Full Report
USDC is one of the biggest assets in crypto by usage and TVL. Circle, the owners of USDC, created the protocol Cross Chain Transfer Protocol (CCTP). Although this is a general message passing protocol, the biggest use case is for transferring tokens (main USDC) to other chains that Circle built on top of CCTP. There is an EVM, Solana and Cosmos implementation of this on Noble. On Noble, it is simply a Cosmos SDK module instead of a smart contract. Like most bridges, this works by emitting an event, having some off-chain entity attest to it and then minting the asset on the other chain. The token bridge works with an allowlisted set of sibling contracts that are owned by Circle. The message must be valid and come from the proper contract address in order to be considered legitimate. When building protocols on top of each other, there are different security guarantees. CCTP validates that a cross chain message was sent on the other chain. On top of this for the token bridge, there are other things that need to be checked though. Crucially, the sibling check was missing on Noble. This means that an attacker could call CCTP with a BurnMessage call from their contract and have it handled by the Noble module properly for USDC token minting. If the sibling was properly checked, this wouldn't have been possible though. Great find by my co-worker! Sometimes picking on the lesser known/used implementation is the game plan. The Solana and Ethereum implementations are solid but this one went through the cracks.
Analysis Summary
# Vulnerability: Circle CCTP Noble Minting Sibling Verification Bypass
## CVE Details
- CVE ID: Not assigned (Privately disclosed via bug bounty)

## Problem set
1. From the report on the Noble CCTP flaw, copy the passage starting with "Analysis Summary" and going on through "via bug bounty)".
2. In the report on the Noble CCTP flaw, what form does the Noble implementation take instead of a smart contract?

## Raw data
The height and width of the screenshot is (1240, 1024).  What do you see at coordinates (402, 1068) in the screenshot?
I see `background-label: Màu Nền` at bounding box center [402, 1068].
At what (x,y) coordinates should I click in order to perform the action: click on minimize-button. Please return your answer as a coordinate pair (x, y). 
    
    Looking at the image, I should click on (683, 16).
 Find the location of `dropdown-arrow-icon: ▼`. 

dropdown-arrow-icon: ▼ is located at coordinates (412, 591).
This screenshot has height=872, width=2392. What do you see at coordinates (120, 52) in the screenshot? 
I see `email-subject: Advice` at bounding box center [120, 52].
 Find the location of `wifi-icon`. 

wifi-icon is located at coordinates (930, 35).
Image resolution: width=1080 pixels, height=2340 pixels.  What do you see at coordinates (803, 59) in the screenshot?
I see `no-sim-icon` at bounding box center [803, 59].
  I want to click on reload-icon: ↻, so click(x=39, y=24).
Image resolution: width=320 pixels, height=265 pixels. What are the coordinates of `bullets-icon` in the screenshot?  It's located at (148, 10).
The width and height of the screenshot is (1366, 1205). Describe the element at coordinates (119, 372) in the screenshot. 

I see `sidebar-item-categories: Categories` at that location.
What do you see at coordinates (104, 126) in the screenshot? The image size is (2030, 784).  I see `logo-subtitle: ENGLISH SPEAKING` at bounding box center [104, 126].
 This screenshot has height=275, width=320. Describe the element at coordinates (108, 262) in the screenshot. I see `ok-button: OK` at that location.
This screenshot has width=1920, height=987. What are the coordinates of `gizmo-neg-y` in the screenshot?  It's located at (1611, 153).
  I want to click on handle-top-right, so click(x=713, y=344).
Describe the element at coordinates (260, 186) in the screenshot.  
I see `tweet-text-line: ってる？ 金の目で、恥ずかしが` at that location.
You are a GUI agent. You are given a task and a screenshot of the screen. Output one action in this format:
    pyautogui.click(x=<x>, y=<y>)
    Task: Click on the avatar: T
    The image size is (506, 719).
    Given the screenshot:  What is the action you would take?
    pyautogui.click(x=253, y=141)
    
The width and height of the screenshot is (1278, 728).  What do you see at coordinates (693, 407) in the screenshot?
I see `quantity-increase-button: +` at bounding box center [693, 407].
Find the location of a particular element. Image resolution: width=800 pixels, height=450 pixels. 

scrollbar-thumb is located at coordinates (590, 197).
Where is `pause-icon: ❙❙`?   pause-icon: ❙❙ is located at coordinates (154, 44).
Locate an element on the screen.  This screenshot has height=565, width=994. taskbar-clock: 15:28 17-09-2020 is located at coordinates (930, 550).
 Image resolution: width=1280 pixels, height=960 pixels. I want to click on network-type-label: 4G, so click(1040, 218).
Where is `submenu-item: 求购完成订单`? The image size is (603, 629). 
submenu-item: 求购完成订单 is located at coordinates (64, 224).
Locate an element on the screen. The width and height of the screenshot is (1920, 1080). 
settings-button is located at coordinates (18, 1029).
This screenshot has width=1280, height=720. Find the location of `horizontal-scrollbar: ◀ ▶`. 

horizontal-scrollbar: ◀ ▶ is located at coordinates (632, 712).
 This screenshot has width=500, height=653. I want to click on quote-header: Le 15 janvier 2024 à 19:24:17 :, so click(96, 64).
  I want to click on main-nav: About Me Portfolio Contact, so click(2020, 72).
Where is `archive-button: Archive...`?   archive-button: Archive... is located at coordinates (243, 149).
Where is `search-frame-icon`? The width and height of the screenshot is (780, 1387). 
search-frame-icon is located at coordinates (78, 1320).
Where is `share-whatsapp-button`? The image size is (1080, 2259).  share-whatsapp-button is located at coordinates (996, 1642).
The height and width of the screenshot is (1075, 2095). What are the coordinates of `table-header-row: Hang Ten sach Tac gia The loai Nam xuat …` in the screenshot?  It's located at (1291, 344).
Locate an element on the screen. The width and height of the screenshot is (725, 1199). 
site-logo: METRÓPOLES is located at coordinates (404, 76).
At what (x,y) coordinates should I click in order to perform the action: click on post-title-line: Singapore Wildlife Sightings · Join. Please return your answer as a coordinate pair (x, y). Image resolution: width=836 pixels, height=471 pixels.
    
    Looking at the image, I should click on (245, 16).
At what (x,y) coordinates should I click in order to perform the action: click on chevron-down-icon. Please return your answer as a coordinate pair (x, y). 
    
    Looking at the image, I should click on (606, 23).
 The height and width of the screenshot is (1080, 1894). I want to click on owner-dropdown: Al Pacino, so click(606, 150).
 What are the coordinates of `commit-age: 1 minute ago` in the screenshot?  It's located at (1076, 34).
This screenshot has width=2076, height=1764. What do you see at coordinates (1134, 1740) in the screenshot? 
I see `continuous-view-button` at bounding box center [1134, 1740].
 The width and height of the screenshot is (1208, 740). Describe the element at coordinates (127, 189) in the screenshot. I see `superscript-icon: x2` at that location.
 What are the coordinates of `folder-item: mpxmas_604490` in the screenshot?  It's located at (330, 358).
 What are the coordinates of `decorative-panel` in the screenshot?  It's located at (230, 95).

## Answer section
1.
Analysis Summary
# Vulnerability: Circle CCTP Noble Minting Sibling Verification Bypass
## CVE Details
- CVE ID: Not assigned (Privately disclosed via bug bounty)

2. A Cosmos SDK module.